*** Data Section Begins ***
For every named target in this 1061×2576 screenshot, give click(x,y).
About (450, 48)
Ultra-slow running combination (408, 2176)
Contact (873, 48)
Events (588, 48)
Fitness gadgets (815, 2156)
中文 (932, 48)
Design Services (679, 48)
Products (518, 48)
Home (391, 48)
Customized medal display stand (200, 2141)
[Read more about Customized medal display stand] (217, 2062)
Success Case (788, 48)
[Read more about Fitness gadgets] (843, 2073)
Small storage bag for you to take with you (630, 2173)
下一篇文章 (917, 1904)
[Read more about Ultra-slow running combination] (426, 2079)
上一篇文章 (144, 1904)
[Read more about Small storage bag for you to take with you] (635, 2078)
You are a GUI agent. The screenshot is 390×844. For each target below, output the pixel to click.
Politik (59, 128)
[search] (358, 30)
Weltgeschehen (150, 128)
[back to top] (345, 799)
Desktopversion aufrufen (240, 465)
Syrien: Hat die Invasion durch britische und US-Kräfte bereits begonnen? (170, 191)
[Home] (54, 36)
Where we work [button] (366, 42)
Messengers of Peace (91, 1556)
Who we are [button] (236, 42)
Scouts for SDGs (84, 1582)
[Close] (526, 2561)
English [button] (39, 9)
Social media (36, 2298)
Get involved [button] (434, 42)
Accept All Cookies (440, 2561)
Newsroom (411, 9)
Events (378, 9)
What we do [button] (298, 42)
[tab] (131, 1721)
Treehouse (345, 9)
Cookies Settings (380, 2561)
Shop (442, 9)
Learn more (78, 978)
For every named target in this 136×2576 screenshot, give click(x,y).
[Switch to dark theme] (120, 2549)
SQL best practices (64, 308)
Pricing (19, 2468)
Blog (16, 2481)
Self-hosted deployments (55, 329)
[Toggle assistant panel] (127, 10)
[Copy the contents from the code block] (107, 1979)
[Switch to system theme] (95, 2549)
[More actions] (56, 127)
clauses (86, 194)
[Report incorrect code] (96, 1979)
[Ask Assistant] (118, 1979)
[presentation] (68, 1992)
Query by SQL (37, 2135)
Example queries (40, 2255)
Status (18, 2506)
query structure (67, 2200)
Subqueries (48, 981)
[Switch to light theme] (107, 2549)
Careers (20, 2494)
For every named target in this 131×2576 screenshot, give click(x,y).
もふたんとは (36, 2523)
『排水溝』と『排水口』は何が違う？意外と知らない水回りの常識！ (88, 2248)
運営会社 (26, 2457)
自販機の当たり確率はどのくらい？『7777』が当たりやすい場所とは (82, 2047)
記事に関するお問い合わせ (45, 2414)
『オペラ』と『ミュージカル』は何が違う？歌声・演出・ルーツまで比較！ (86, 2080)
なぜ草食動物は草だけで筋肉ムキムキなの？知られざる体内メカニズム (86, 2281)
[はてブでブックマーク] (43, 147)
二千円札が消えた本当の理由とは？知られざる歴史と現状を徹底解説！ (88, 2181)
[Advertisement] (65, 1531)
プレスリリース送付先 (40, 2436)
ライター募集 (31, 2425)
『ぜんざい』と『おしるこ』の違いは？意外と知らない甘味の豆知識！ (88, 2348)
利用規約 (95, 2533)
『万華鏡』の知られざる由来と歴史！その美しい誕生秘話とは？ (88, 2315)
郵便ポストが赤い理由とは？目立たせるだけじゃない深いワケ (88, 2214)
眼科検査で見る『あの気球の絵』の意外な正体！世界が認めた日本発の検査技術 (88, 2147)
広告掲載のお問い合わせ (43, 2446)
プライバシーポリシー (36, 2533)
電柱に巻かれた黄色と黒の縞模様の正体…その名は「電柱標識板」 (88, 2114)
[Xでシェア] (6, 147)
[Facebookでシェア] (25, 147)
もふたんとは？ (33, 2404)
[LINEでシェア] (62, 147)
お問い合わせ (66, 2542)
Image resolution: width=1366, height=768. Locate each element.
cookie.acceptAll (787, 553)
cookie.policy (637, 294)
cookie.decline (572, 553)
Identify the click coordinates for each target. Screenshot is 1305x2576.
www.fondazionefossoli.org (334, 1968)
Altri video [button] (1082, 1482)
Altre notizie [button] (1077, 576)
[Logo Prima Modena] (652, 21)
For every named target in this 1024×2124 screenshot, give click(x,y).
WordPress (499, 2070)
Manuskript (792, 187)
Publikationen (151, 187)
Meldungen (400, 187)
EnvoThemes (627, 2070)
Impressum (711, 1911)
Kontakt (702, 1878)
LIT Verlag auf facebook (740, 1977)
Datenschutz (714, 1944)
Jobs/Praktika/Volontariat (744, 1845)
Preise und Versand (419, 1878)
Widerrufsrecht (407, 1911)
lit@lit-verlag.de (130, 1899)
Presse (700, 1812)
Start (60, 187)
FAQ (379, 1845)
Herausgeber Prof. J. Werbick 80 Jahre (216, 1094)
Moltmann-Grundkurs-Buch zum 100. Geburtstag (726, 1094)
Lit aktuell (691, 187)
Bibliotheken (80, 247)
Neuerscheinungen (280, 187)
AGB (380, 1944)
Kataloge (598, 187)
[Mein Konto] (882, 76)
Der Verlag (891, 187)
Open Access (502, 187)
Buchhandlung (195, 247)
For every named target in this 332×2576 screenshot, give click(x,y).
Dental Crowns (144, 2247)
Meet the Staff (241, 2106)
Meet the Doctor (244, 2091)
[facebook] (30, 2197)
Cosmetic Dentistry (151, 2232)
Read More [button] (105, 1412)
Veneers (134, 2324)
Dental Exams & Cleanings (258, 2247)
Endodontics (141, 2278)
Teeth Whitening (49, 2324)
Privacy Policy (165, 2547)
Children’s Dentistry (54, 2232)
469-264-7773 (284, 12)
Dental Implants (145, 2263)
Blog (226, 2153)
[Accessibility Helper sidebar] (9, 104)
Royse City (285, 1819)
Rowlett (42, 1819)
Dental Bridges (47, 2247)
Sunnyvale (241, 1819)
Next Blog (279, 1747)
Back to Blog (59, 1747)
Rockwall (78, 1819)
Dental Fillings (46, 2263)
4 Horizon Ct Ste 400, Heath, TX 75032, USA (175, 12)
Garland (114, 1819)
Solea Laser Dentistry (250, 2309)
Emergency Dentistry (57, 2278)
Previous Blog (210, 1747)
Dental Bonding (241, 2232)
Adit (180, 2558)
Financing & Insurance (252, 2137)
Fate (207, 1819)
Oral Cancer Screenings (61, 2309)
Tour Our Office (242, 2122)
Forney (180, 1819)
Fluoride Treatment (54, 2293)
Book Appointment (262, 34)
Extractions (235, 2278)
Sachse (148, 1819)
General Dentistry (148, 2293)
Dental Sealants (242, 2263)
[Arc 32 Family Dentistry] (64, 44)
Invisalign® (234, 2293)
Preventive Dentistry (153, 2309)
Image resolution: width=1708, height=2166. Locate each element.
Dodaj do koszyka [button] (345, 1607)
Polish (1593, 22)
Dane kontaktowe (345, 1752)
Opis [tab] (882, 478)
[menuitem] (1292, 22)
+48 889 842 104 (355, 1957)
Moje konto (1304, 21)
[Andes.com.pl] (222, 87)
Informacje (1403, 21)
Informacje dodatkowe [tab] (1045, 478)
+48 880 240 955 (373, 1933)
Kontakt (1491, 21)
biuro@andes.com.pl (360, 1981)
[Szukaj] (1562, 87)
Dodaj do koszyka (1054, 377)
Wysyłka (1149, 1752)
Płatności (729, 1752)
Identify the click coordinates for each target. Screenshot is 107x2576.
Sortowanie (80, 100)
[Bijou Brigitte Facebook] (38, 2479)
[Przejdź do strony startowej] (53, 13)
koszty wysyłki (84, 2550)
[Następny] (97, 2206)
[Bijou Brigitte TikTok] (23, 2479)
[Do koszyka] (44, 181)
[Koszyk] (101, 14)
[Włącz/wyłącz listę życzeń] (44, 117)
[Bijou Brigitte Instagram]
*** Data Section Ends ***
● **Aim of the exercise**:
The data must be transcribed in full. Every word stays the same.

● **Solution**:
For every named target in this 1061×2576 screenshot, give click(x,y).
About (450, 48)
Ultra-slow running combination (408, 2176)
Contact (873, 48)
Events (588, 48)
Fitness gadgets (815, 2156)
中文 (932, 48)
Design Services (679, 48)
Products (518, 48)
Home (391, 48)
Customized medal display stand (200, 2141)
[Read more about Customized medal display stand] (217, 2062)
Success Case (788, 48)
[Read more about Fitness gadgets] (843, 2073)
Small storage bag for you to take with you (630, 2173)
下一篇文章 (917, 1904)
[Read more about Ultra-slow running combination] (426, 2079)
上一篇文章 (144, 1904)
[Read more about Small storage bag for you to take with you] (635, 2078)
You are a GUI agent. The screenshot is 390×844. For each target below, output the pixel to click.
Politik (59, 128)
[search] (358, 30)
Weltgeschehen (150, 128)
[back to top] (345, 799)
Desktopversion aufrufen (240, 465)
Syrien: Hat die Invasion durch britische und US-Kräfte bereits begonnen? (170, 191)
[Home] (54, 36)
Where we work [button] (366, 42)
Messengers of Peace (91, 1556)
Who we are [button] (236, 42)
Scouts for SDGs (84, 1582)
[Close] (526, 2561)
English [button] (39, 9)
Social media (36, 2298)
Get involved [button] (434, 42)
Accept All Cookies (440, 2561)
Newsroom (411, 9)
Events (378, 9)
What we do [button] (298, 42)
[tab] (131, 1721)
Treehouse (345, 9)
Cookies Settings (380, 2561)
Shop (442, 9)
Learn more (78, 978)
For every named target in this 136×2576 screenshot, give click(x,y).
[Switch to dark theme] (120, 2549)
SQL best practices (64, 308)
Pricing (19, 2468)
Blog (16, 2481)
Self-hosted deployments (55, 329)
[Toggle assistant panel] (127, 10)
[Copy the contents from the code block] (107, 1979)
[Switch to system theme] (95, 2549)
[More actions] (56, 127)
clauses (86, 194)
[Report incorrect code] (96, 1979)
[Ask Assistant] (118, 1979)
[presentation] (68, 1992)
Query by SQL (37, 2135)
Example queries (40, 2255)
Status (18, 2506)
query structure (67, 2200)
Subqueries (48, 981)
[Switch to light theme] (107, 2549)
Careers (20, 2494)
For every named target in this 131×2576 screenshot, give click(x,y).
もふたんとは (36, 2523)
『排水溝』と『排水口』は何が違う？意外と知らない水回りの常識！ (88, 2248)
運営会社 (26, 2457)
自販機の当たり確率はどのくらい？『7777』が当たりやすい場所とは (82, 2047)
記事に関するお問い合わせ (45, 2414)
『オペラ』と『ミュージカル』は何が違う？歌声・演出・ルーツまで比較！ (86, 2080)
なぜ草食動物は草だけで筋肉ムキムキなの？知られざる体内メカニズム (86, 2281)
[はてブでブックマーク] (43, 147)
二千円札が消えた本当の理由とは？知られざる歴史と現状を徹底解説！ (88, 2181)
[Advertisement] (65, 1531)
プレスリリース送付先 (40, 2436)
ライター募集 (31, 2425)
『ぜんざい』と『おしるこ』の違いは？意外と知らない甘味の豆知識！ (88, 2348)
利用規約 (95, 2533)
『万華鏡』の知られざる由来と歴史！その美しい誕生秘話とは？ (88, 2315)
郵便ポストが赤い理由とは？目立たせるだけじゃない深いワケ (88, 2214)
眼科検査で見る『あの気球の絵』の意外な正体！世界が認めた日本発の検査技術 (88, 2147)
広告掲載のお問い合わせ (43, 2446)
プライバシーポリシー (36, 2533)
電柱に巻かれた黄色と黒の縞模様の正体…その名は「電柱標識板」 (88, 2114)
[Xでシェア] (6, 147)
[Facebookでシェア] (25, 147)
もふたんとは？ (33, 2404)
[LINEでシェア] (62, 147)
お問い合わせ (66, 2542)
Image resolution: width=1366, height=768. Locate each element.
cookie.acceptAll (787, 553)
cookie.policy (637, 294)
cookie.decline (572, 553)
Identify the click coordinates for each target. Screenshot is 1305x2576.
www.fondazionefossoli.org (334, 1968)
Altri video [button] (1082, 1482)
Altre notizie [button] (1077, 576)
[Logo Prima Modena] (652, 21)
For every named target in this 1024×2124 screenshot, give click(x,y).
WordPress (499, 2070)
Manuskript (792, 187)
Publikationen (151, 187)
Meldungen (400, 187)
EnvoThemes (627, 2070)
Impressum (711, 1911)
Kontakt (702, 1878)
LIT Verlag auf facebook (740, 1977)
Datenschutz (714, 1944)
Jobs/Praktika/Volontariat (744, 1845)
Preise und Versand (419, 1878)
Widerrufsrecht (407, 1911)
lit@lit-verlag.de (130, 1899)
Presse (700, 1812)
Start (60, 187)
FAQ (379, 1845)
Herausgeber Prof. J. Werbick 80 Jahre (216, 1094)
Moltmann-Grundkurs-Buch zum 100. Geburtstag (726, 1094)
Lit aktuell (691, 187)
Bibliotheken (80, 247)
Neuerscheinungen (280, 187)
AGB (380, 1944)
Kataloge (598, 187)
[Mein Konto] (882, 76)
Der Verlag (891, 187)
Open Access (502, 187)
Buchhandlung (195, 247)
For every named target in this 332×2576 screenshot, give click(x,y).
Dental Crowns (144, 2247)
Meet the Staff (241, 2106)
Meet the Doctor (244, 2091)
[facebook] (30, 2197)
Cosmetic Dentistry (151, 2232)
Read More [button] (105, 1412)
Veneers (134, 2324)
Dental Exams & Cleanings (258, 2247)
Endodontics (141, 2278)
Teeth Whitening (49, 2324)
Privacy Policy (165, 2547)
Children’s Dentistry (54, 2232)
469-264-7773 (284, 12)
Dental Implants (145, 2263)
Blog (226, 2153)
[Accessibility Helper sidebar] (9, 104)
Royse City (285, 1819)
Rowlett (42, 1819)
Dental Bridges (47, 2247)
Sunnyvale (241, 1819)
Next Blog (279, 1747)
Back to Blog (59, 1747)
Rockwall (78, 1819)
Dental Fillings (46, 2263)
4 Horizon Ct Ste 400, Heath, TX 75032, USA (175, 12)
Garland (114, 1819)
Solea Laser Dentistry (250, 2309)
Emergency Dentistry (57, 2278)
Previous Blog (210, 1747)
Dental Bonding (241, 2232)
Adit (180, 2558)
Financing & Insurance (252, 2137)
Fate (207, 1819)
Oral Cancer Screenings (61, 2309)
Tour Our Office (242, 2122)
Forney (180, 1819)
Fluoride Treatment (54, 2293)
Book Appointment (262, 34)
Extractions (235, 2278)
Sachse (148, 1819)
General Dentistry (148, 2293)
Dental Sealants (242, 2263)
[Arc 32 Family Dentistry] (64, 44)
Invisalign® (234, 2293)
Preventive Dentistry (153, 2309)
Image resolution: width=1708, height=2166. Locate each element.
Dodaj do koszyka [button] (345, 1607)
Polish (1593, 22)
Dane kontaktowe (345, 1752)
Opis [tab] (882, 478)
[menuitem] (1292, 22)
+48 889 842 104 (355, 1957)
Moje konto (1304, 21)
[Andes.com.pl] (222, 87)
Informacje (1403, 21)
Informacje dodatkowe [tab] (1045, 478)
+48 880 240 955 (373, 1933)
Kontakt (1491, 21)
biuro@andes.com.pl (360, 1981)
[Szukaj] (1562, 87)
Dodaj do koszyka (1054, 377)
Wysyłka (1149, 1752)
Płatności (729, 1752)
Identify the click coordinates for each target. Screenshot is 107x2576.
Sortowanie (80, 100)
[Bijou Brigitte Facebook] (38, 2479)
[Przejdź do strony startowej] (53, 13)
koszty wysyłki (84, 2550)
[Następny] (97, 2206)
[Bijou Brigitte TikTok] (23, 2479)
[Do koszyka] (44, 181)
[Koszyk] (101, 14)
[Włącz/wyłącz listę życzeń] (44, 117)
[Bijou Brigitte Instagram]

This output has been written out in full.